Work required: From the introduction on rasterizing 2.5D images with programmable logic, list each step that makes up the paper's basic notion, in order.

Provided passage start

1.0 Introduction
This paper describes the rasterization of 2.5D images with RAM programmable logic. The basic notion is to program a machine for each object in the image, z sort the machines, and then flow chunks of pixels through the pipeline thereby created. This contrasts with the standard graphics pipeline in which the objects flow through a transformation pipeline to produce pixels in a frame buffer. Rather than the transformation operators remaining stable in space, and the objects flowing through them, the objects, represented as machines, remain stable in space, and the pixels flow through them.
[ Nectarine figure; type 'Artwork on' to a CommandTool ]
Figure 1. Abstract Architecture
Figure 1 shows the abstract architecture. All of the items in the left column represent machines which are coded into programmable logic. The host is responsible for loading the programmable logic with these machines. The clock generator generates clocks which are multiples of the basic pixel clock. In the simplest implementation, all of the machines besides the parallel to serial converter run at one clock rate, and the parallel to serial converter converts from that clock rate to the pixel clock rate.
The architecture scales arbitrarily for bandwidth (represented as the product of image output rate and number of pixels) and the number of objects. With the exception of clock distribution and the relatively low-speed interface to the host, all of the connections are nearest neighbor. There is no fixed complexity limit for a particular image because the host can utilize the programmable logic to rasterize objects, and combine the resulting pixel maps together to produce a single pixel map machine. The only result is a decrease in performance, assuming there is enough pixel memory somewhere to form a frame buffer.

Provided passage end
Supplied entries start

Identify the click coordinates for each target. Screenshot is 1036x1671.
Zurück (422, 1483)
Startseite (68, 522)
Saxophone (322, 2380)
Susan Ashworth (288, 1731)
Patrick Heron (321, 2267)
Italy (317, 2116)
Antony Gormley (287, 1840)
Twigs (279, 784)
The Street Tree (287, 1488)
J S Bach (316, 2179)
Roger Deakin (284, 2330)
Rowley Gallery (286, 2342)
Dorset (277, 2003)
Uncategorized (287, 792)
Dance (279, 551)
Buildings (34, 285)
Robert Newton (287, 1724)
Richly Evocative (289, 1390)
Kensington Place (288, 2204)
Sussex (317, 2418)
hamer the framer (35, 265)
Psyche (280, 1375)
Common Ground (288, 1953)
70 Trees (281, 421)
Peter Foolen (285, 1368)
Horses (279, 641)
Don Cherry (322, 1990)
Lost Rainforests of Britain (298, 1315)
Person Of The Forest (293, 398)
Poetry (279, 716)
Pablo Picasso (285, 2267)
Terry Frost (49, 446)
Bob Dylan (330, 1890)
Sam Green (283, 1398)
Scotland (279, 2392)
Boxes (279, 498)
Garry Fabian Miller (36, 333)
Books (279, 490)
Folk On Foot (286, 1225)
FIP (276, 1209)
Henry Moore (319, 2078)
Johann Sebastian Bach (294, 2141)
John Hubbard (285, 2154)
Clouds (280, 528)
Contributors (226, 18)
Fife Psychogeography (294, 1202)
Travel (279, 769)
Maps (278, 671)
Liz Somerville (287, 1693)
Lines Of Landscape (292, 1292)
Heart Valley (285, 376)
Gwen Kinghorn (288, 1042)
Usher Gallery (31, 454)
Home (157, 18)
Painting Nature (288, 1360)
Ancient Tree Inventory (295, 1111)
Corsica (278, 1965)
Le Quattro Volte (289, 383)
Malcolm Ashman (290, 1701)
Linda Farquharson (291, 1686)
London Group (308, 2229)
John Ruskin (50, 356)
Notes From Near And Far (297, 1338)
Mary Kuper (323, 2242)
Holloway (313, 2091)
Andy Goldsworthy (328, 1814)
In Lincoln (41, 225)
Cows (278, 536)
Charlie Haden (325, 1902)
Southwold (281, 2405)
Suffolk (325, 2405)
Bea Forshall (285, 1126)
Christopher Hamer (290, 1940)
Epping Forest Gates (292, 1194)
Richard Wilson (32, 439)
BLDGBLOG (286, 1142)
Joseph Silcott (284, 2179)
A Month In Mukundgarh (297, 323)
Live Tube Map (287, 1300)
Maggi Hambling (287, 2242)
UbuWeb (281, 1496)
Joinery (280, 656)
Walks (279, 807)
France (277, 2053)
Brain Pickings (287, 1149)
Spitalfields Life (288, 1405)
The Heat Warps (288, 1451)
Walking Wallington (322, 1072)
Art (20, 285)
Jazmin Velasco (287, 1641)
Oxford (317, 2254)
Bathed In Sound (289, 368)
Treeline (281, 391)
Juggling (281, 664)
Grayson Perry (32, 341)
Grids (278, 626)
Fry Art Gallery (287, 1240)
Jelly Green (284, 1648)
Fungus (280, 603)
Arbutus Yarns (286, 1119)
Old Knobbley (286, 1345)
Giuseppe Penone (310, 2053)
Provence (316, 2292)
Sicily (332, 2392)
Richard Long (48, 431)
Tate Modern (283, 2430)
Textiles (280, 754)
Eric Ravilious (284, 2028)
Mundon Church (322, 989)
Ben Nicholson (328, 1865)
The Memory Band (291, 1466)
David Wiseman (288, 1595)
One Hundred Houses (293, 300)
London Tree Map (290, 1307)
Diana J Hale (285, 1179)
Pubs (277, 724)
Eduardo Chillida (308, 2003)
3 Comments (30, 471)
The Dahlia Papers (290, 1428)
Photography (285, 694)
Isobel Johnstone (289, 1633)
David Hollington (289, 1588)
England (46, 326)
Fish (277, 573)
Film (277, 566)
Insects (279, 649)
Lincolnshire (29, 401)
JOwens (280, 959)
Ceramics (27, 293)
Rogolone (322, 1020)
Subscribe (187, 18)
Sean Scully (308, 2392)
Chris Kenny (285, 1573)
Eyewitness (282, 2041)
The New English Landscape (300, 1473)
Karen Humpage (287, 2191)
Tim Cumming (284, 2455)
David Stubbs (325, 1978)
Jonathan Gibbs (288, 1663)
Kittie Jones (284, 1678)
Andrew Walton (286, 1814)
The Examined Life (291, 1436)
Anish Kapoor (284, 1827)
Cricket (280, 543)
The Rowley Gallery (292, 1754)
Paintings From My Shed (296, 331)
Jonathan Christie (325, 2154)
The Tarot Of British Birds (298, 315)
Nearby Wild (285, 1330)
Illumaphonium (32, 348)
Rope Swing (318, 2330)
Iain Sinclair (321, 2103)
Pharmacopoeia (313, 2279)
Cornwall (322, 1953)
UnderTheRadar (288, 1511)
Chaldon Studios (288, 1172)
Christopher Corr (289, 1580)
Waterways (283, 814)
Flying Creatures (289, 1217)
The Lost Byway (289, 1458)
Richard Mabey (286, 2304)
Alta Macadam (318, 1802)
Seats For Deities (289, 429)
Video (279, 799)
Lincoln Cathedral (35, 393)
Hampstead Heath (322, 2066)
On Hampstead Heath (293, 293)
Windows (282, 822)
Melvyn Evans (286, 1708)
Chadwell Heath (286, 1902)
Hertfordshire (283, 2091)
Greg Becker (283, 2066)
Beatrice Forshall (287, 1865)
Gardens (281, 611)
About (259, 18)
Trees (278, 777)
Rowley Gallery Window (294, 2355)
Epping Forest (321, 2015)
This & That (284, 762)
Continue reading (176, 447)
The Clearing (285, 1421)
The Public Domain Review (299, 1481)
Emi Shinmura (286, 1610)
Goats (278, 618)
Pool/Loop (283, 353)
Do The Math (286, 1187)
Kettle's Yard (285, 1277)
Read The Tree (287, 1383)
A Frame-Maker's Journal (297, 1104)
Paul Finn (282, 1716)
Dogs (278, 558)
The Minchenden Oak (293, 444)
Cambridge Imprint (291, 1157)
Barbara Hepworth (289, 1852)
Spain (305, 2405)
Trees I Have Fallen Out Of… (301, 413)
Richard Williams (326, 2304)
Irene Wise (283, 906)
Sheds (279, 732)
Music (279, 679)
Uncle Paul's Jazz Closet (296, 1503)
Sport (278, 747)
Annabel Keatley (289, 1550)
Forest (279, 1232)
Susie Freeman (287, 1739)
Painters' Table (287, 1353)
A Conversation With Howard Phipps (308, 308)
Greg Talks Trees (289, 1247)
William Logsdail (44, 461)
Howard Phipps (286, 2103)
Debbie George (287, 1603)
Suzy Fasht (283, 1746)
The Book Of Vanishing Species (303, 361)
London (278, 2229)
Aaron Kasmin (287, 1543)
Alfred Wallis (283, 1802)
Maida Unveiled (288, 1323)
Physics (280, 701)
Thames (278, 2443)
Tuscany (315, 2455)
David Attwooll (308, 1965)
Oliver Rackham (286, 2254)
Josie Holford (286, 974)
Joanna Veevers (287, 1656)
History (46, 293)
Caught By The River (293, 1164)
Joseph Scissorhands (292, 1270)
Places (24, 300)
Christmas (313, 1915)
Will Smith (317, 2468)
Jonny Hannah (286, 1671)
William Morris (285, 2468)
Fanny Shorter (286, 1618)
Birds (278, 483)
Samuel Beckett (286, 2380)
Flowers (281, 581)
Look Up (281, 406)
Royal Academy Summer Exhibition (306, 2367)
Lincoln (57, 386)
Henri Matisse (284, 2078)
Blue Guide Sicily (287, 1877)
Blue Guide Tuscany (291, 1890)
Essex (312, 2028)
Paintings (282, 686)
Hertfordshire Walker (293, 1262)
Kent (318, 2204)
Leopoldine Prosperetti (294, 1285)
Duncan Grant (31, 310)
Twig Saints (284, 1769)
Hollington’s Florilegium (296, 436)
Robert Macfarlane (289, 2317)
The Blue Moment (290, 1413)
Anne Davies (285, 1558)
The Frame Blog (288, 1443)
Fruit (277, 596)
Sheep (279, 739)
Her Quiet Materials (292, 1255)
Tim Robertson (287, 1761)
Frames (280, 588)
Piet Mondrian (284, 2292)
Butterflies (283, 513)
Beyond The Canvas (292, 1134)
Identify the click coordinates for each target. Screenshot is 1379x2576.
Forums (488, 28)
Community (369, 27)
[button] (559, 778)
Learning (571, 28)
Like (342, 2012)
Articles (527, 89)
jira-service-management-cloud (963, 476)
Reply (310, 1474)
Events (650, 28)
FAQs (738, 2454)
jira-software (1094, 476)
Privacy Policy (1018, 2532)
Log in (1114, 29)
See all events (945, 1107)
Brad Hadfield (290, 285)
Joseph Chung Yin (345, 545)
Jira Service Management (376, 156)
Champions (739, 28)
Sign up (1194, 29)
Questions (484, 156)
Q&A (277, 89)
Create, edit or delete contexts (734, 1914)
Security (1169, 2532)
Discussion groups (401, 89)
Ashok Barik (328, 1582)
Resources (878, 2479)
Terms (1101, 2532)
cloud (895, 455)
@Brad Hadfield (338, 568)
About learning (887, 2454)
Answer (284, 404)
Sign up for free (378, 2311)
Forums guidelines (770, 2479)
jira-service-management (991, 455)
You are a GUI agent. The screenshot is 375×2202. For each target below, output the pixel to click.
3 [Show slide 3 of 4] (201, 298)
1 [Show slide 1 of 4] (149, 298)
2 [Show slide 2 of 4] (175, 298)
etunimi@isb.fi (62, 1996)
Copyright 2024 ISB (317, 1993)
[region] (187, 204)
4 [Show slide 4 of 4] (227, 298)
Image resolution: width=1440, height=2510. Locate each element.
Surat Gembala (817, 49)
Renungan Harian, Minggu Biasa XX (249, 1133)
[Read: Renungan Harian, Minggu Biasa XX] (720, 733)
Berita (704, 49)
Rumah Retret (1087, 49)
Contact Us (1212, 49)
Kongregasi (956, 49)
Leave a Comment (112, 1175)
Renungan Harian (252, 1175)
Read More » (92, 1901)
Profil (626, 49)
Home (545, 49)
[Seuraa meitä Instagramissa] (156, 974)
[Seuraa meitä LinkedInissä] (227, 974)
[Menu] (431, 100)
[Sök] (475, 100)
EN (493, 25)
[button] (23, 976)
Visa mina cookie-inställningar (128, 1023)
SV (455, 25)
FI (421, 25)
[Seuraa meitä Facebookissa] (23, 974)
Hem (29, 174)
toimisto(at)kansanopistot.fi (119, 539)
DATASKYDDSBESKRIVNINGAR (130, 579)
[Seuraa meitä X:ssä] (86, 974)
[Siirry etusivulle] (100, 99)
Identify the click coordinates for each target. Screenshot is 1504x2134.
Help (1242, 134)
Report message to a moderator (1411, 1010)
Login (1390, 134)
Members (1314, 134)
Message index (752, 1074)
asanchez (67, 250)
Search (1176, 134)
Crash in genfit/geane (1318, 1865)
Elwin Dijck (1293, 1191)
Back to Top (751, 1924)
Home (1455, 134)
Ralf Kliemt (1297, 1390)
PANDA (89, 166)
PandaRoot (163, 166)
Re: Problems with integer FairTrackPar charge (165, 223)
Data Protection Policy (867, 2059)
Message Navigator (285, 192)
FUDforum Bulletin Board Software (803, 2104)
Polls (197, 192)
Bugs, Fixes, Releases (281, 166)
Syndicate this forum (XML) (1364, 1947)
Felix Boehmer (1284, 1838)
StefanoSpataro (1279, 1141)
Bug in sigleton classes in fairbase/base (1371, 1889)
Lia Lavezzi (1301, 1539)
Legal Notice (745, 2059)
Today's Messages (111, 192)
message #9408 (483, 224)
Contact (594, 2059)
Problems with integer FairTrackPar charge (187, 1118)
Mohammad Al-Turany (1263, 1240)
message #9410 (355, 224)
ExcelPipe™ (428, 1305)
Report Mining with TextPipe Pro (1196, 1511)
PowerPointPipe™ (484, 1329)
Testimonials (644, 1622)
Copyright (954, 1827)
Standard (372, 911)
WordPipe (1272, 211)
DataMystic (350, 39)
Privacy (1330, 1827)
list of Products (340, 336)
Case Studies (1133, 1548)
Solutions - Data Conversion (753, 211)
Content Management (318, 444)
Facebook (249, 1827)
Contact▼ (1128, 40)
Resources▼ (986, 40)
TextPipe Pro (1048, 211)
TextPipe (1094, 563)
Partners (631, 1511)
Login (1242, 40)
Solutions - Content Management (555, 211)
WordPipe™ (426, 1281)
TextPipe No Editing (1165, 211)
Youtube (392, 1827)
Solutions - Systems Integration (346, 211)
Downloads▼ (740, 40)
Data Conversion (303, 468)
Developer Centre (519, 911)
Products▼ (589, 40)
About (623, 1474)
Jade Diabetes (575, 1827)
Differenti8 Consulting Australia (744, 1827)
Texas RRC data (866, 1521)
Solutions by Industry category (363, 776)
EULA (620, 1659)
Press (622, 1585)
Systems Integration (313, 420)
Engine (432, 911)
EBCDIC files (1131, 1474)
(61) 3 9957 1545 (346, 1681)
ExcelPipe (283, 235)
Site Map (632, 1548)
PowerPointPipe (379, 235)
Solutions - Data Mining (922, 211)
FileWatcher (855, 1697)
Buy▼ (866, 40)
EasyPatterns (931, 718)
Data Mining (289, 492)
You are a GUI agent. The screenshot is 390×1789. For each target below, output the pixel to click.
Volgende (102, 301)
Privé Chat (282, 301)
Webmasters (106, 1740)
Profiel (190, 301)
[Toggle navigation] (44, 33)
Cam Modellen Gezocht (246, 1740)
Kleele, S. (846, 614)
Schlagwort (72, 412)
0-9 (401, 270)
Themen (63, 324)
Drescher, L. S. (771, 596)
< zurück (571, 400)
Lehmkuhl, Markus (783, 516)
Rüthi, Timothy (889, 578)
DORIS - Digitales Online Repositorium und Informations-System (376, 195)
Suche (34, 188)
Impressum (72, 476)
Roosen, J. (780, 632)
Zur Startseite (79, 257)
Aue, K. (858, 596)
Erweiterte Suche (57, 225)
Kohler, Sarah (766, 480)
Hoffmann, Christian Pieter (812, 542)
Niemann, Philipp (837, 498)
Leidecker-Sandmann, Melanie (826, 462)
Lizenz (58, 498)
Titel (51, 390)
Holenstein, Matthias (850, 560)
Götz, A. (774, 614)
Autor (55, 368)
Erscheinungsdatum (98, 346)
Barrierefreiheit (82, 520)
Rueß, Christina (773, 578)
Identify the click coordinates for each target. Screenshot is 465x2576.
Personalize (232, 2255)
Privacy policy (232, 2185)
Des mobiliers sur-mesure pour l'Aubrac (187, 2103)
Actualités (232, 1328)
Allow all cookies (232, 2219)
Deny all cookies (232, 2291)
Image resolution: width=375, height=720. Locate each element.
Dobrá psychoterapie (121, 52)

Supplied entries end

Full response:
1. Program a machine for each object in the image.
2. Z sort the machines.
3. Flow chunks of pixels through the pipeline thereby created.